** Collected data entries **
»»

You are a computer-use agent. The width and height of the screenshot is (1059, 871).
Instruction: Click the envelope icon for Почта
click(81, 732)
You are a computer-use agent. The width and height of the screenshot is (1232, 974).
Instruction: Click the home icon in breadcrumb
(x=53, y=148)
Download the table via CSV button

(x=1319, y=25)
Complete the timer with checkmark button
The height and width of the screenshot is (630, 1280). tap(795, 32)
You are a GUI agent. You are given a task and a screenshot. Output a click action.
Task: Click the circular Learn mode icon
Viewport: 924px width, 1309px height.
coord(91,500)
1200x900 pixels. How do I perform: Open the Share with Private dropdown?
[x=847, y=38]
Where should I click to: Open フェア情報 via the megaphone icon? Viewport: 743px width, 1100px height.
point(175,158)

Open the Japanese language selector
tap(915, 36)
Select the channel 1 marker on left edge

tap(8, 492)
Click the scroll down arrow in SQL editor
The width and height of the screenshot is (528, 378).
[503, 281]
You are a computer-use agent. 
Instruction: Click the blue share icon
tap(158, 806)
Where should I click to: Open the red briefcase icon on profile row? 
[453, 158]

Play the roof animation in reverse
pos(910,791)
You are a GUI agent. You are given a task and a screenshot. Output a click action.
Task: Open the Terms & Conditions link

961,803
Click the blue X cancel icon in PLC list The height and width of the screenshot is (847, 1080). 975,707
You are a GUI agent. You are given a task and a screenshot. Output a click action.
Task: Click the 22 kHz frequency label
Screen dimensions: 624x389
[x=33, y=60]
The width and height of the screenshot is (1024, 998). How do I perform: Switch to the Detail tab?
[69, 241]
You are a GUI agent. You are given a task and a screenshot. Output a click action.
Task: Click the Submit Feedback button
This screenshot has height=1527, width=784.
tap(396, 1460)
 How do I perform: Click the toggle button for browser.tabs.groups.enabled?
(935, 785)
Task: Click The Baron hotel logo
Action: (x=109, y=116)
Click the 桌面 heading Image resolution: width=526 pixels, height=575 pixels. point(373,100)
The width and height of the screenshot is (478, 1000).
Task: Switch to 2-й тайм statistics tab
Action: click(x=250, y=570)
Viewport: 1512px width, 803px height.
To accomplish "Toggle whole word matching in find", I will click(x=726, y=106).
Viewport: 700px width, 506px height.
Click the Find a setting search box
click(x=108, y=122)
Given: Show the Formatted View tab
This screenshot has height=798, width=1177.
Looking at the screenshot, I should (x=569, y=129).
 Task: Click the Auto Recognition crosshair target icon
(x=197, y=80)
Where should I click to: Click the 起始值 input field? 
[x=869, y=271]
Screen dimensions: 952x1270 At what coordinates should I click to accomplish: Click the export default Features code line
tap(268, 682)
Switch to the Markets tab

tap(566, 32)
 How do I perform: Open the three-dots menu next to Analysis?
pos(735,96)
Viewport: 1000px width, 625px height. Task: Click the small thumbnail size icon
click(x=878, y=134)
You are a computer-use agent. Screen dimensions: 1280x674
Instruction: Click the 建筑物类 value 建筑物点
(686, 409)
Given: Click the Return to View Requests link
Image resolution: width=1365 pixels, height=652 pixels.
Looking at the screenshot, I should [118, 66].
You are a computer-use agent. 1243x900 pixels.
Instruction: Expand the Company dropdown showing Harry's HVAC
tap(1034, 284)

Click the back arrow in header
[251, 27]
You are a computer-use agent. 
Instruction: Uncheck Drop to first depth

««

** Exercise instructions **
Among the entries above, find the line with "Task: Click the Submit Feedback button" and the line with "Viewport: 700px width, 506px height."; give again exactly these two lines and all lines between them.

** Response **
Task: Click the Submit Feedback button
This screenshot has height=1527, width=784.
tap(396, 1460)
 How do I perform: Click the toggle button for browser.tabs.groups.enabled?
(935, 785)
Task: Click The Baron hotel logo
Action: (x=109, y=116)
Click the 桌面 heading Image resolution: width=526 pixels, height=575 pixels. point(373,100)
The width and height of the screenshot is (478, 1000).
Task: Switch to 2-й тайм statistics tab
Action: click(x=250, y=570)
Viewport: 1512px width, 803px height.
To accomplish "Toggle whole word matching in find", I will click(x=726, y=106).
Viewport: 700px width, 506px height.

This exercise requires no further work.